#### [Prompt]
Without changing anything, copy out each entry.

#### [Source records]
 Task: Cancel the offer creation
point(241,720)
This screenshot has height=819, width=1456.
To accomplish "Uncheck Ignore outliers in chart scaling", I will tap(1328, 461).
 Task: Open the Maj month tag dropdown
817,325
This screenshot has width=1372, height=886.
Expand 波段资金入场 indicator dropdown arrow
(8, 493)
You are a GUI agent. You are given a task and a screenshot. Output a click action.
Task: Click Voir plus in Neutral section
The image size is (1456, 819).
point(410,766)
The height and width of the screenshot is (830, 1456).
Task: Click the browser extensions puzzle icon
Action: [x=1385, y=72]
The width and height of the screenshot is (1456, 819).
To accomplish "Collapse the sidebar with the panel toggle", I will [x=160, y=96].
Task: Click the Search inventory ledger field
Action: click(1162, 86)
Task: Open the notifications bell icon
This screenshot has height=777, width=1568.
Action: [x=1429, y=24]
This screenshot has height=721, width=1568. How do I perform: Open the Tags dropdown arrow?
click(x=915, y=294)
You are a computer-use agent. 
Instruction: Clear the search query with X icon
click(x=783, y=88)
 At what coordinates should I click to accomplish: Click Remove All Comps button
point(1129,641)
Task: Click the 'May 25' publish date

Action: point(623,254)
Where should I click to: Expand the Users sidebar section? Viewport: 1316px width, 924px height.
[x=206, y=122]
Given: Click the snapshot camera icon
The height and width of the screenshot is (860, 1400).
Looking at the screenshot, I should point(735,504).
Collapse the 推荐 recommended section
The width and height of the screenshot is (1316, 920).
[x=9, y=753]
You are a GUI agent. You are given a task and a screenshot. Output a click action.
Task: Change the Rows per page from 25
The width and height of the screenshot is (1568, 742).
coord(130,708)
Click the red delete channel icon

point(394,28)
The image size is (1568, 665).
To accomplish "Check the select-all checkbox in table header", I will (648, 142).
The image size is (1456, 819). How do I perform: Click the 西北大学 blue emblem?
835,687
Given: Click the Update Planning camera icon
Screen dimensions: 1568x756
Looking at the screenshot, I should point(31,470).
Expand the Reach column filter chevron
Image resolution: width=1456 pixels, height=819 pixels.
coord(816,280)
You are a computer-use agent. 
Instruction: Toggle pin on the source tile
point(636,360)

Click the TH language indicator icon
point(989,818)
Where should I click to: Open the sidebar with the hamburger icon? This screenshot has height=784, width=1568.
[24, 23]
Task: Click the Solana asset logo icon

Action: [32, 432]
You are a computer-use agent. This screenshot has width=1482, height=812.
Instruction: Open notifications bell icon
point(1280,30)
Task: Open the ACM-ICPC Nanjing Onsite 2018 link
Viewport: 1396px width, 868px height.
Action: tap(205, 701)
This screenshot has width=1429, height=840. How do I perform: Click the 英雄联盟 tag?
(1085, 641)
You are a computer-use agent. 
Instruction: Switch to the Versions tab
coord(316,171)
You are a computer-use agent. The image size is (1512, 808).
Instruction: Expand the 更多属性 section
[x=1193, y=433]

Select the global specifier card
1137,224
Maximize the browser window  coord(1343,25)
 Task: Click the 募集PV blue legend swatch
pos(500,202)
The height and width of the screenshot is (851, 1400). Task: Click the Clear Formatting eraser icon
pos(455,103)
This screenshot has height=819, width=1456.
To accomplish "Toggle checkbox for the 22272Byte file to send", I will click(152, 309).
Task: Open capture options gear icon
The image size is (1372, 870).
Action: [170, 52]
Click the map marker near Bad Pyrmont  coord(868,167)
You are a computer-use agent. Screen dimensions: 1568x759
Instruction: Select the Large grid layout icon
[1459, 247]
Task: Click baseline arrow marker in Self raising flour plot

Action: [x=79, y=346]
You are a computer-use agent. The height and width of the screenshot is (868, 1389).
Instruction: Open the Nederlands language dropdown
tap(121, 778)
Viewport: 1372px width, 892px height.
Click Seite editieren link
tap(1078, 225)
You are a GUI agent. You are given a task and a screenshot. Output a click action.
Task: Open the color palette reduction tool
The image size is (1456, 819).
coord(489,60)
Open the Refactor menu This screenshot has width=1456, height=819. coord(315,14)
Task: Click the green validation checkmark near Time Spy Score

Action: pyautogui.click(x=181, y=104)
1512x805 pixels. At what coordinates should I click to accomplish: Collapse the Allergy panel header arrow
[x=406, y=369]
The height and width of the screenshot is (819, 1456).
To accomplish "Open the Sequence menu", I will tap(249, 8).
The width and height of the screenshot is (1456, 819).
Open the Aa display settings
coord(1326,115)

#### [Reply]
 Task: Cancel the offer creation
point(241,720)
This screenshot has height=819, width=1456.
To accomplish "Uncheck Ignore outliers in chart scaling", I will tap(1328, 461).
 Task: Open the Maj month tag dropdown
817,325
This screenshot has width=1372, height=886.
Expand 波段资金入场 indicator dropdown arrow
(8, 493)
You are a GUI agent. You are given a task and a screenshot. Output a click action.
Task: Click Voir plus in Neutral section
The image size is (1456, 819).
point(410,766)
The height and width of the screenshot is (830, 1456).
Task: Click the browser extensions puzzle icon
Action: [x=1385, y=72]
The width and height of the screenshot is (1456, 819).
To accomplish "Collapse the sidebar with the panel toggle", I will [x=160, y=96].
Task: Click the Search inventory ledger field
Action: click(1162, 86)
Task: Open the notifications bell icon
This screenshot has height=777, width=1568.
Action: [x=1429, y=24]
This screenshot has height=721, width=1568. How do I perform: Open the Tags dropdown arrow?
click(x=915, y=294)
You are a computer-use agent. 
Instruction: Clear the search query with X icon
click(x=783, y=88)
 At what coordinates should I click to accomplish: Click Remove All Comps button
point(1129,641)
Task: Click the 'May 25' publish date

Action: point(623,254)
Where should I click to: Expand the Users sidebar section? Viewport: 1316px width, 924px height.
[x=206, y=122]
Given: Click the snapshot camera icon
The height and width of the screenshot is (860, 1400).
Looking at the screenshot, I should point(735,504).
Collapse the 推荐 recommended section
The width and height of the screenshot is (1316, 920).
[x=9, y=753]
You are a GUI agent. You are given a task and a screenshot. Output a click action.
Task: Change the Rows per page from 25
The width and height of the screenshot is (1568, 742).
coord(130,708)
Click the red delete channel icon

point(394,28)
The image size is (1568, 665).
To accomplish "Check the select-all checkbox in table header", I will (648, 142).
The image size is (1456, 819). How do I perform: Click the 西北大学 blue emblem?
835,687
Given: Click the Update Planning camera icon
Screen dimensions: 1568x756
Looking at the screenshot, I should point(31,470).
Expand the Reach column filter chevron
Image resolution: width=1456 pixels, height=819 pixels.
coord(816,280)
You are a computer-use agent. 
Instruction: Toggle pin on the source tile
point(636,360)

Click the TH language indicator icon
point(989,818)
Where should I click to: Open the sidebar with the hamburger icon? This screenshot has height=784, width=1568.
[24, 23]
Task: Click the Solana asset logo icon

Action: [32, 432]
You are a computer-use agent. This screenshot has width=1482, height=812.
Instruction: Open notifications bell icon
point(1280,30)
Task: Open the ACM-ICPC Nanjing Onsite 2018 link
Viewport: 1396px width, 868px height.
Action: tap(205, 701)
This screenshot has width=1429, height=840. How do I perform: Click the 英雄联盟 tag?
(1085, 641)
You are a computer-use agent. 
Instruction: Switch to the Versions tab
coord(316,171)
You are a computer-use agent. The image size is (1512, 808).
Instruction: Expand the 更多属性 section
[x=1193, y=433]

Select the global specifier card
1137,224
Maximize the browser window  coord(1343,25)
 Task: Click the 募集PV blue legend swatch
pos(500,202)
The height and width of the screenshot is (851, 1400). Task: Click the Clear Formatting eraser icon
pos(455,103)
This screenshot has height=819, width=1456.
To accomplish "Toggle checkbox for the 22272Byte file to send", I will click(152, 309).
Task: Open capture options gear icon
The image size is (1372, 870).
Action: [170, 52]
Click the map marker near Bad Pyrmont  coord(868,167)
You are a computer-use agent. Screen dimensions: 1568x759
Instruction: Select the Large grid layout icon
[1459, 247]
Task: Click baseline arrow marker in Self raising flour plot

Action: [x=79, y=346]
You are a computer-use agent. The height and width of the screenshot is (868, 1389).
Instruction: Open the Nederlands language dropdown
tap(121, 778)
Viewport: 1372px width, 892px height.
Click Seite editieren link
tap(1078, 225)
You are a GUI agent. You are given a task and a screenshot. Output a click action.
Task: Open the color palette reduction tool
The image size is (1456, 819).
coord(489,60)
Open the Refactor menu This screenshot has width=1456, height=819. coord(315,14)
Task: Click the green validation checkmark near Time Spy Score

Action: pyautogui.click(x=181, y=104)
1512x805 pixels. At what coordinates should I click to accomplish: Collapse the Allergy panel header arrow
[x=406, y=369]
The height and width of the screenshot is (819, 1456).
To accomplish "Open the Sequence menu", I will tap(249, 8).
The width and height of the screenshot is (1456, 819).
Open the Aa display settings
coord(1326,115)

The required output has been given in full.